In an article published on 7/11, Segal McCambridge Shareholder Michael R. Luchsinger advises HR professionals on what they need to know about the Pregnant Workers Fairness Act (PWFA), which went into effect on June 27. This statute necessitates that employers provide “reasonable accommodations” for an employee’s limitations due to pregnancy, childbirth, or various related medical conditions—unless said accommodations would cause the employer “undue hardship.”
“Reasonable accommodations are generally defined as changes to the typical work environment to aid an employee’s known limitations,” writes Luchsinger of the new policy. “Similar to the ADA, employers aren’t required to provide all requested accommodations—only those that are ‘reasonable’ and won’t cause an ‘undue hardship’ on the employer’s operations.”

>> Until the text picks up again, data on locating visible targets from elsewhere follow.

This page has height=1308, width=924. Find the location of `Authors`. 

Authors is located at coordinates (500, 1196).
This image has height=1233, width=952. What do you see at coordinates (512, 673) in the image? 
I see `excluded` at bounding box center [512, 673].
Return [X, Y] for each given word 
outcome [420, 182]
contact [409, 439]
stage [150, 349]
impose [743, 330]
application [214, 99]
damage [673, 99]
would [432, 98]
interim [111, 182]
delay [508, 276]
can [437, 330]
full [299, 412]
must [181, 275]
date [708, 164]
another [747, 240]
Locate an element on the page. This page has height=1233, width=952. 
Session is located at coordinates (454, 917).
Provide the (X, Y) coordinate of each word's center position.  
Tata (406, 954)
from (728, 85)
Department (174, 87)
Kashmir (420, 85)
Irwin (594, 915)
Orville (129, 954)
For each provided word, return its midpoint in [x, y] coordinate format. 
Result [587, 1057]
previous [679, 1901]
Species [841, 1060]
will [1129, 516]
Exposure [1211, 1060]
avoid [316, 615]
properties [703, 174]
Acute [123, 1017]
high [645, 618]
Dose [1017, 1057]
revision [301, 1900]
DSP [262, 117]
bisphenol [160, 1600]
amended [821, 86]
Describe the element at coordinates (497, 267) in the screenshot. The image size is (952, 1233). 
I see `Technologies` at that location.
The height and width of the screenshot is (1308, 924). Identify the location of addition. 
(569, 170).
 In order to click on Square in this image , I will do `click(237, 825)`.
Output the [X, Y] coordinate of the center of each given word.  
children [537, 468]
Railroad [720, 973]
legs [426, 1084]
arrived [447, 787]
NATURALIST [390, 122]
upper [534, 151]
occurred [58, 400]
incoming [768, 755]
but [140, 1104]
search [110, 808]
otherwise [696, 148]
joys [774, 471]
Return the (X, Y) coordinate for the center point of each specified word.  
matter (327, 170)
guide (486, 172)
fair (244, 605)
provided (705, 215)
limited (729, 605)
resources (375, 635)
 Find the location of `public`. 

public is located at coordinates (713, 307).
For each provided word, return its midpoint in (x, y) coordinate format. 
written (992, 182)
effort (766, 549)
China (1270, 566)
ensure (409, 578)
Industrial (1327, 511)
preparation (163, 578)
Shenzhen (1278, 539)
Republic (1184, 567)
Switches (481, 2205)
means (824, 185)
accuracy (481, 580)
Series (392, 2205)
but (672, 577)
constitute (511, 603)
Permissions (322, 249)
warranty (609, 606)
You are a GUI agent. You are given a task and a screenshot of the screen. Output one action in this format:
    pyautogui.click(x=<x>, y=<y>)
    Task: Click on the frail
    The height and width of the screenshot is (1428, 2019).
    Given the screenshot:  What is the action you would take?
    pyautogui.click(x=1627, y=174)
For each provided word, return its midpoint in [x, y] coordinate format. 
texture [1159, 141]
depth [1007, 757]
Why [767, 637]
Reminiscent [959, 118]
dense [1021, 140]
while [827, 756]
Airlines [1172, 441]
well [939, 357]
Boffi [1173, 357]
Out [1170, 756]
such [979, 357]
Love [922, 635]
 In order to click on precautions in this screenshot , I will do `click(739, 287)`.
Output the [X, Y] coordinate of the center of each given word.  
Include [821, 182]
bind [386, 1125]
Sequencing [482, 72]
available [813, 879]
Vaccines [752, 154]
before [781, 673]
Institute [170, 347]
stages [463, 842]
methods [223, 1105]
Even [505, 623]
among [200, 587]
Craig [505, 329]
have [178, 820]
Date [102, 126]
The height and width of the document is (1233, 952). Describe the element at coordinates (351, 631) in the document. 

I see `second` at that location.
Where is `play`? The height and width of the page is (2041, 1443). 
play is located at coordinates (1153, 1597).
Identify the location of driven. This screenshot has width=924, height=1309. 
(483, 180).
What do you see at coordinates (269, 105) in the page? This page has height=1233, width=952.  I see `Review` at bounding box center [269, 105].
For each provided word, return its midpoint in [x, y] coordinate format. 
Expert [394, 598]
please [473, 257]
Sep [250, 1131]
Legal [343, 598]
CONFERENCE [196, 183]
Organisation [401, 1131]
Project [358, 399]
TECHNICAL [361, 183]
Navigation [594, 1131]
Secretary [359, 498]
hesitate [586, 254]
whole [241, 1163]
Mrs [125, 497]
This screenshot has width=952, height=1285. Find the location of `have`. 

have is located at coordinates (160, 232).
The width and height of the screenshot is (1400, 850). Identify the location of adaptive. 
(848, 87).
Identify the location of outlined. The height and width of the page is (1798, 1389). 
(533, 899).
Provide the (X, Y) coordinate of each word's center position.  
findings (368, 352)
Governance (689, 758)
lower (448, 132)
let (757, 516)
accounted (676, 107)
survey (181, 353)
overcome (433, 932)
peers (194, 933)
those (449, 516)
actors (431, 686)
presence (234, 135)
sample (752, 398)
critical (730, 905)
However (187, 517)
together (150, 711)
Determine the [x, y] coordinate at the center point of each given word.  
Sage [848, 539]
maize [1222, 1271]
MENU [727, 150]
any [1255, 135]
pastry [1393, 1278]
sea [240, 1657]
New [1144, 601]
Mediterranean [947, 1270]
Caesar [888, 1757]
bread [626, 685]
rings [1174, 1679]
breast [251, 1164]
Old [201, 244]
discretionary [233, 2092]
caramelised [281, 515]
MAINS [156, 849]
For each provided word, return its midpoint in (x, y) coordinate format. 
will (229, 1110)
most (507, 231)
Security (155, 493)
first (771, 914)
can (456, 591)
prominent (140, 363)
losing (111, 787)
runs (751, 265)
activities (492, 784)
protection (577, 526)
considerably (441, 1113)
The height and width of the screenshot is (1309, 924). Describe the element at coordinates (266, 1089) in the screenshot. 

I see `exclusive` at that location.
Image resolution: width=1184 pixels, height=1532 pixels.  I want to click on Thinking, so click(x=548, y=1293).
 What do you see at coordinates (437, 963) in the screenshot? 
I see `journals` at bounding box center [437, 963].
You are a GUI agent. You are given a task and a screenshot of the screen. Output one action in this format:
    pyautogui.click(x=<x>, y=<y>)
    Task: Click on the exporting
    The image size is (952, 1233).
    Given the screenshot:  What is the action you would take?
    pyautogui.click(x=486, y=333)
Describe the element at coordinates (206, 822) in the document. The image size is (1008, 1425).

Luchsinger advises employers that they are forbidden from engaging in such actions as requiring a pregnant employee to take a leave if reasonable accommodations can be provided that would allow the employee to continue working, as well as retaliating against anyone who reports unlawful discrimination as defined under the PWFA.
“Employers should make it their practice to engage in good-faith conversations with an employee seeking a reasonable accommodation under the PWFA,” he said, adding that “employers should foster an environment where employees are comfortable discussing their needs and limitations with management. Doing so will foster trust and positive communication between employer and employee.”